Within the records below, reproduce without change the lines from the line that has "Deutsch - German (103, 381)" through the line that has "Configuration des relais de sortie (148, 779)", and only those.
Records supplied: Begin
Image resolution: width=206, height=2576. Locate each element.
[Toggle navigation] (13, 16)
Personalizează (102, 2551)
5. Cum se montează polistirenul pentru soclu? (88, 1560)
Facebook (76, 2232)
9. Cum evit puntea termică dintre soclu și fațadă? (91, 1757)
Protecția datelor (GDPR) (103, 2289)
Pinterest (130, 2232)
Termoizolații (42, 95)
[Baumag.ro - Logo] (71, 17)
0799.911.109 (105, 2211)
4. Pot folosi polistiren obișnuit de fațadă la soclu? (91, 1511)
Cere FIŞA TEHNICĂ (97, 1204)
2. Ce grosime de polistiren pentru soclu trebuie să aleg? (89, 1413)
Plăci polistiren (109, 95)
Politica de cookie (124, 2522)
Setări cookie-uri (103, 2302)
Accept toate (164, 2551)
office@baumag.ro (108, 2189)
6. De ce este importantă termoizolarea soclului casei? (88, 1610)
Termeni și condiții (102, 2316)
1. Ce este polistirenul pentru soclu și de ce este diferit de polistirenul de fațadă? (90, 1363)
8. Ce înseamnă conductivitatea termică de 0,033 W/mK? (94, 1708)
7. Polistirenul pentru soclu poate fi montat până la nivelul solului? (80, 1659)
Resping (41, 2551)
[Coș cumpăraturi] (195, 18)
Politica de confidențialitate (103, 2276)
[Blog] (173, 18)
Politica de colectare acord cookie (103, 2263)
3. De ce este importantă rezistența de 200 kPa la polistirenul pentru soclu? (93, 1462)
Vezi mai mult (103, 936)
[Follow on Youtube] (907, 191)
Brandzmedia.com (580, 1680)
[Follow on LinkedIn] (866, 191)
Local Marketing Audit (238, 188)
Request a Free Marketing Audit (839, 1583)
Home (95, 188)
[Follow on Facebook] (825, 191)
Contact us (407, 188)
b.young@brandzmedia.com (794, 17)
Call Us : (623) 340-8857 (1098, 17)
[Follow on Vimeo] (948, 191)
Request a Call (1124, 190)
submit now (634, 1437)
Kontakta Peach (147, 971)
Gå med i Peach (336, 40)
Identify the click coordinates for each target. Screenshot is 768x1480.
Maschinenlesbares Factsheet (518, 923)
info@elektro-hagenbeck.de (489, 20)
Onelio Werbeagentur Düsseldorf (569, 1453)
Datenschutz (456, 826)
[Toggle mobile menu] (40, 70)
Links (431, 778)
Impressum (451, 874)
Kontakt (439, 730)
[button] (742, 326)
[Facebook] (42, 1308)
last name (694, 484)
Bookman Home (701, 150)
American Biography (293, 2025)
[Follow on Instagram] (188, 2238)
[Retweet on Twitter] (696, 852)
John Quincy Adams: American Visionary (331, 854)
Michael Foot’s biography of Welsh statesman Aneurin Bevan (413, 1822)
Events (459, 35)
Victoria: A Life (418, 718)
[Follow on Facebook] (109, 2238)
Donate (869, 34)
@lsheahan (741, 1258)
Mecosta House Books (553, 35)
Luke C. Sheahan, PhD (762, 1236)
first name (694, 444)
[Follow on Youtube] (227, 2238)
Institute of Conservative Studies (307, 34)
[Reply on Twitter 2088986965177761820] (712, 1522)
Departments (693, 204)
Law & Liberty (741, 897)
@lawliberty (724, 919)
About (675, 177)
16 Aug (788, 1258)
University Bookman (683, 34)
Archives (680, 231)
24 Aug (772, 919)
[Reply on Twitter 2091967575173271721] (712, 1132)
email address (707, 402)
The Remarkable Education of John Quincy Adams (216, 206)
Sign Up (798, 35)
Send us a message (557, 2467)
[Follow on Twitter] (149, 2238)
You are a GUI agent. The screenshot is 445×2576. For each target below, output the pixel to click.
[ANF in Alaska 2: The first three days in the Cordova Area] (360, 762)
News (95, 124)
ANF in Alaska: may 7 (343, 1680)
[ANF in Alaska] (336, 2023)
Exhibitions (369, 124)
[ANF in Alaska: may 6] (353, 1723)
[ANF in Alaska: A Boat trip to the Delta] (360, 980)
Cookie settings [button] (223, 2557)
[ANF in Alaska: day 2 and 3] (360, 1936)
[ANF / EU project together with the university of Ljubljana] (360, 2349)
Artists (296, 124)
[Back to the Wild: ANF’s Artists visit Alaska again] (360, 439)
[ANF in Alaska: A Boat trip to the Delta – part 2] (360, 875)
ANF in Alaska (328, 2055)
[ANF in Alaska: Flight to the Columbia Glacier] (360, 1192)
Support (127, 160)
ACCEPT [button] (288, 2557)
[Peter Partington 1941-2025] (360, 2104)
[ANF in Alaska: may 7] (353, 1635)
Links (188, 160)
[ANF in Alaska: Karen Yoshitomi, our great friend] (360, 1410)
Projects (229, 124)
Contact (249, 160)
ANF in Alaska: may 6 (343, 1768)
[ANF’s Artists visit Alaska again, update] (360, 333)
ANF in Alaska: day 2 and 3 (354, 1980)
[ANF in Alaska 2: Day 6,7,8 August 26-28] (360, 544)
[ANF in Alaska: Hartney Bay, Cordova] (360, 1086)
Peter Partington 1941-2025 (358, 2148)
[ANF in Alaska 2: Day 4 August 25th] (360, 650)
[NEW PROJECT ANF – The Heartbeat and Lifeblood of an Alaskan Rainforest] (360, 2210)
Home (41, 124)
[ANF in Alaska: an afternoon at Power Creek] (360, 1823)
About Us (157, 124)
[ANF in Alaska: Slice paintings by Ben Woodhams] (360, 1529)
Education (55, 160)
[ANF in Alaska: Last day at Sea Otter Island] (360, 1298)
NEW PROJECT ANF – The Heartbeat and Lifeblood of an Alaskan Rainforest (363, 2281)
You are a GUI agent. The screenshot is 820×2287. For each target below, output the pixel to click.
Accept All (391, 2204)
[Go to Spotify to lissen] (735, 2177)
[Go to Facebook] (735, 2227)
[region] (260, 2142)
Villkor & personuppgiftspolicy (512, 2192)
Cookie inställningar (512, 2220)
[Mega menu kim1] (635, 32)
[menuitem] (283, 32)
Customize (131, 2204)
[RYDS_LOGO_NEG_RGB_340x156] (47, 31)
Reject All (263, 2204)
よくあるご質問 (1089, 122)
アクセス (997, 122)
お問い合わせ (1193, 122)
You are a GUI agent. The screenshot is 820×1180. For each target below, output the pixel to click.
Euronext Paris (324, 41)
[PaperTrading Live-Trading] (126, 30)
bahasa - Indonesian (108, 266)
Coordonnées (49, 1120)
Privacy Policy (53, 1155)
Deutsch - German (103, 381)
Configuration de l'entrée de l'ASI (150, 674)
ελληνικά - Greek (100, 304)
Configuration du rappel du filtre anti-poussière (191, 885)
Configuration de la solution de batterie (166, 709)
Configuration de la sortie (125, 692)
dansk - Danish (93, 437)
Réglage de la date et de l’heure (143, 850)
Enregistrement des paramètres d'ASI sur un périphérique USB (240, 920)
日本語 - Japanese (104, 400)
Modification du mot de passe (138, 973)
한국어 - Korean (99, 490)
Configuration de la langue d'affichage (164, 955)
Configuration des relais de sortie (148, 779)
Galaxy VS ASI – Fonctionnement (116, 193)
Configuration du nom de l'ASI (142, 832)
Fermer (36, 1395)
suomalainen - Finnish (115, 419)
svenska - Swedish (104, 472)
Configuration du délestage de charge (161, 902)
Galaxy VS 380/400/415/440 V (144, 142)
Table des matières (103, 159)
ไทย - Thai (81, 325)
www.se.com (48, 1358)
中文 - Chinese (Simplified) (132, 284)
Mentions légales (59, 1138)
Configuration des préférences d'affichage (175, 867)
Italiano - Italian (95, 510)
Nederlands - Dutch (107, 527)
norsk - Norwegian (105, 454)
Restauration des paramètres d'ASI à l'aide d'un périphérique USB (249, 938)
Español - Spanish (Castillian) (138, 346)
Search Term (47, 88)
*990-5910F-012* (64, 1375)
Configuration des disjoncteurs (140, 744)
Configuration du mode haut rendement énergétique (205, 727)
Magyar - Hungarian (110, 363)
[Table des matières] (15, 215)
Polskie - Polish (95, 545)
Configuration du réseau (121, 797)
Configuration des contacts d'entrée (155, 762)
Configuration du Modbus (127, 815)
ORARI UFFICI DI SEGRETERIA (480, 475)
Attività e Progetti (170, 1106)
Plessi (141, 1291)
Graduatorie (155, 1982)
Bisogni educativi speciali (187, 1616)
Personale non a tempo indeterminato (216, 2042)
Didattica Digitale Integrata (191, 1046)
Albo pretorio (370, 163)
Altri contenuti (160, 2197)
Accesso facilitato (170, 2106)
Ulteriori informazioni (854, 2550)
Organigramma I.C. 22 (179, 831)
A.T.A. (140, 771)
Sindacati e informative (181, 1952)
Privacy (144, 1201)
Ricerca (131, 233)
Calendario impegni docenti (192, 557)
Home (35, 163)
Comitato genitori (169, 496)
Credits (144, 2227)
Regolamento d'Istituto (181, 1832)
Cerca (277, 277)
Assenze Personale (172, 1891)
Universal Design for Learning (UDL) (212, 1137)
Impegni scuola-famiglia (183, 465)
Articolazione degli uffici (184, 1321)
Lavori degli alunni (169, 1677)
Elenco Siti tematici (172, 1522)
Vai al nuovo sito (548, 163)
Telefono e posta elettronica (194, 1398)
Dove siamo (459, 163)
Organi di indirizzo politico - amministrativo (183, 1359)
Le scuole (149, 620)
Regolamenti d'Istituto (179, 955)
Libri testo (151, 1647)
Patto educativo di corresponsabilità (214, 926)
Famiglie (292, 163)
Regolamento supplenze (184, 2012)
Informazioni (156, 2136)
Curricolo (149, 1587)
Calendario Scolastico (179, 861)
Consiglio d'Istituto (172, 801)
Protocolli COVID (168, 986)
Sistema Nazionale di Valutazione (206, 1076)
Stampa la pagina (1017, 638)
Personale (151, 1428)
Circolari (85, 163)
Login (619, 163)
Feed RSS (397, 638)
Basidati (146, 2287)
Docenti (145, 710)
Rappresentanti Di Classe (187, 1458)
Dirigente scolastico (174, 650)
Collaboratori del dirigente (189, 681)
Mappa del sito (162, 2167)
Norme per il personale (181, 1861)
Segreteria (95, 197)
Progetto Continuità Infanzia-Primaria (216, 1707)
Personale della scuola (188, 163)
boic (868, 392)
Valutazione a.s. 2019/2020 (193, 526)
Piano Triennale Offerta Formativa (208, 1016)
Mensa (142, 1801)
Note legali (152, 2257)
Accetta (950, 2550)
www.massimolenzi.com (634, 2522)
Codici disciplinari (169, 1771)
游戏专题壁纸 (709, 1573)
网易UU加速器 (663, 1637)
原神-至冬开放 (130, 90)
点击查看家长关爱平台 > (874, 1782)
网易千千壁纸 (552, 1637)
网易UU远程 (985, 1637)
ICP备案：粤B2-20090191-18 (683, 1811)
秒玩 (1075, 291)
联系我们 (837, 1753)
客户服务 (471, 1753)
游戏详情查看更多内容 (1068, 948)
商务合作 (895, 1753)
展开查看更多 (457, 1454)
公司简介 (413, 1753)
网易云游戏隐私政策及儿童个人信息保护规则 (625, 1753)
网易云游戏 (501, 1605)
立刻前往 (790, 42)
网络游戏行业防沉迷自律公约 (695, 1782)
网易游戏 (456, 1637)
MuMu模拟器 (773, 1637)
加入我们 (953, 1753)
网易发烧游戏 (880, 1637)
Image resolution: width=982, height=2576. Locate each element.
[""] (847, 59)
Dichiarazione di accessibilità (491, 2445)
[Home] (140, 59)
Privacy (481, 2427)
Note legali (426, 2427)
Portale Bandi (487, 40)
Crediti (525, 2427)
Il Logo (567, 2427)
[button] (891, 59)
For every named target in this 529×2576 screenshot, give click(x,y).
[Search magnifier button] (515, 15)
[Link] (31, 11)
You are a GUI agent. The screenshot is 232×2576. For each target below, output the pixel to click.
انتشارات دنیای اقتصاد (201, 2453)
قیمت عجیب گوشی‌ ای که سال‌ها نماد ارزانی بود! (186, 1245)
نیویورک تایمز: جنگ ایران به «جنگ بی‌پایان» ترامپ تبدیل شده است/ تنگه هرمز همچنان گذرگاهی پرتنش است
Records supplied: End
→ Solution to this problem:
Deutsch - German (103, 381)
Configuration de l'entrée de l'ASI (150, 674)
ελληνικά - Greek (100, 304)
Configuration du rappel du filtre anti-poussière (191, 885)
Configuration de la solution de batterie (166, 709)
Configuration de la sortie (125, 692)
dansk - Danish (93, 437)
Réglage de la date et de l’heure (143, 850)
Enregistrement des paramètres d'ASI sur un périphérique USB (240, 920)
日本語 - Japanese (104, 400)
Modification du mot de passe (138, 973)
한국어 - Korean (99, 490)
Configuration de la langue d'affichage (164, 955)
Configuration des relais de sortie (148, 779)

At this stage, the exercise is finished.